= PROBLEMS TO WORK ON =
(a) Answer these from the article on family courts, one line each:
(i) What state is the outlet that replied to the senator's post from?
(ii) What hourly rate does it give for the attorney who recommended cutting off a parent?
(iii) What three things does it say family separation at the border produced?
(b) Keep writing the article on family courts, beginning right after its final sentence.

Child Welfare Selective Service

Politicians who can’t find the urgency to fix family courts that sever thousands of American children from fit parents every year become experts in child welfare the moment an ICE headline arrives. The difference isn’t compassion. It’s cameras.

By Michael Phillips  |  Father & Co.


A senator posted about ICE ripping kids from their parents. Within hours, the reply came from a Maryland outlet covering the other separation epidemic — the one that never trends, never generates a congressional hearing, and never seems to qualify as a crisis worth addressing. The exchange was brief. The question it raised is not.

Thousands of American children are cut off from fit, citizen parents every year by family courts that operate with almost no external accountability, no federal oversight, and no political constituency powerful enough to force reform. These are not edge cases. They are the documented, recurring output of a system that has been dysfunctional for decades — and that dysfunction has been studied, reported, and largely ignored by the same political class now performing anguish over children at the border.

This is not an argument against caring about immigration enforcement and its effects on families. It is an argument about what political attention actually measures — and what it doesn’t.

Consider what it takes to generate a child welfare emergency in Washington. A federal agency. A named villain. A policy that can be reversed by executive order. A coalition of advocacy organizations with fundraising infrastructure tied to the issue. Media that has already framed it as a civil rights story. All of those ingredients were present for family separation at the border — which is why it produced hearings, legislation, and sustained outrage.

Now consider what family court separation looks like through the same lens. The responsible parties are diffuse: a judge here, a guardian ad litem there, an attorney who billed $400 an hour to recommend cutting off a parent who never harmed their child. No single agency to protest. No executive order to demand. No coalition with the budget to make a senator’s office return a call. And critically: no partisan utility. Family courts fail fathers and mothers. They fail in red states and blue states. There is no clean villain, and therefore no clean politics.

= SOURCE DATA =
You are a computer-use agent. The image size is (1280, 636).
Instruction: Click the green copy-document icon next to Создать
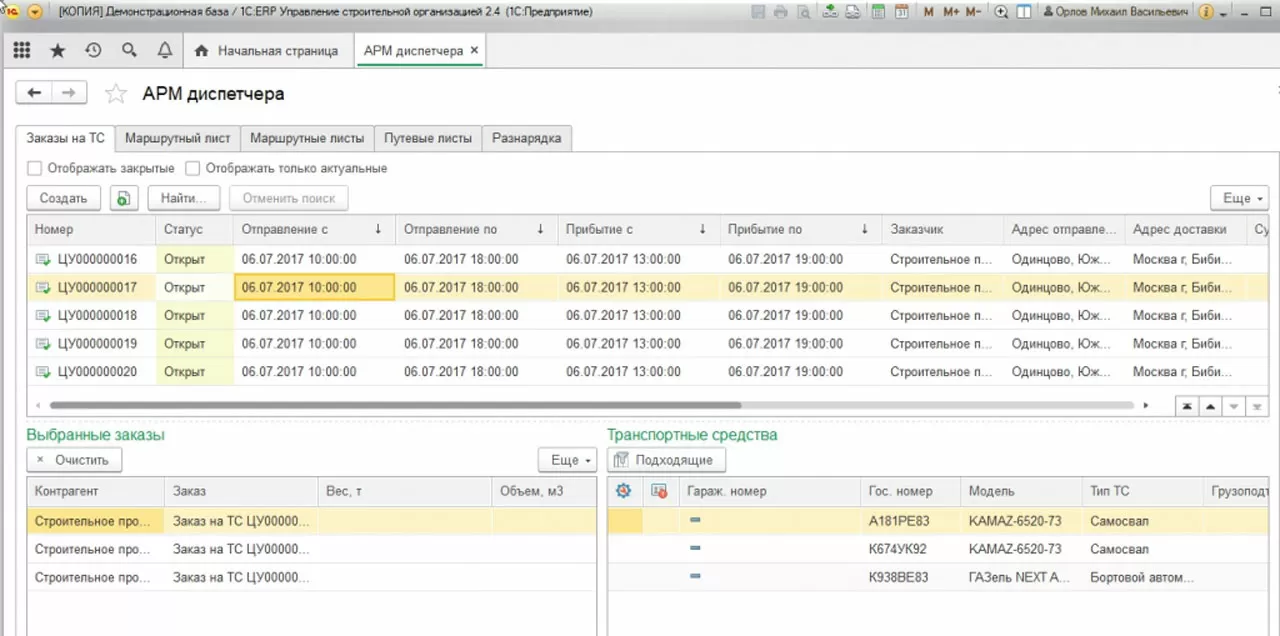pyautogui.click(x=123, y=198)
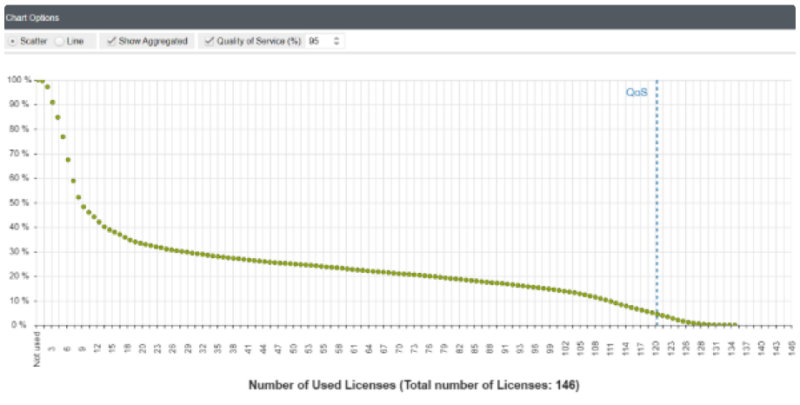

= RESULTS =
(a)
(i) Maryland
(ii) $400 an hour
(iii) Hearings, legislation, and sustained outrage

(b)
The parental alienation research base has grown substantially over the past decade. What it documents is not a fringe phenomenon but a measurable adverse childhood experience — one whose outcomes include anxiety, depression, substance abuse, academic decline, and suicidality. The children living those outcomes are American citizens. Their targeted parents are American citizens. Their suffering is not contingent on which side of a border they were born on, and it does not generate a single fundraising email.

There is a version of this argument that becomes a cynical deflection — “what about the other kids” deployed to do nothing about either group. That is not what this is. The claim here is specific: if the standard for political engagement is “children being separated from parents who love them,” that standard applies, or it doesn’t. The family court system fails that test tens of thousands of times a year, in jurisdictions controlled by both parties, and the political response has been functionally zero.


The enforcement gap alone tells the story. When a family court order is violated — when parenting time is denied, when a child is withheld, when a custody arrangement is unilaterally dismantled by the party with physical control — the remedy is to file a contempt motion, retain counsel, and re-enter the same system that failed to enforce the order the first time. In some states, the fine for a documented violation of a court-ordered parenting plan is less than a parking ticket. There is no federal mechanism. There is no emergency hotline. There is no senator calling a press conference.

That asymmetry is not accidental. It is the product of a system that has no external accountability because no political constituency has ever been powerful enough to demand it. Family court operates in a closed loop: the attorneys, guardians ad litem, evaluators, and mediators who profit from contested custody proceedings have a structural interest in ensuring those proceedings remain as long and expensive as possible. The parents paying for it — on both sides — are too depleted to organize. And the children at the center of it cannot vote.

The families covered in these pages — Reichert, Gano, Reyna, Fishman, Sewell, and others — are not abstractions. They are citizens who went to family court expecting a functioning legal system and found instead a machinery that treated their children as a revenue stream and their parental relationships as a negotiating chip. They are still waiting for a senator to call a hearing. They will keep waiting.

The test of whether a politician actually believes that separating children from fit parents is a crisis is not what they say when the cameras are on immigration. It is what they do when the cameras are off, and the system doing the separating is domestic, diffuse, and bipartisan. By that measure, the child welfare commitments of most elected officials are not commitments at all. They are performances, calibrated to the news cycle and the donor base, and scheduled to end the moment the headline does.

The children in family courts don’t have a news cycle. They have a docket number and a parent who can’t get a court order enforced. That is the child welfare crisis that predates every administration, outlasts every election, and will continue long after the current immigration debate has moved on to the next thing.

It deserves at least one senator willing to notice.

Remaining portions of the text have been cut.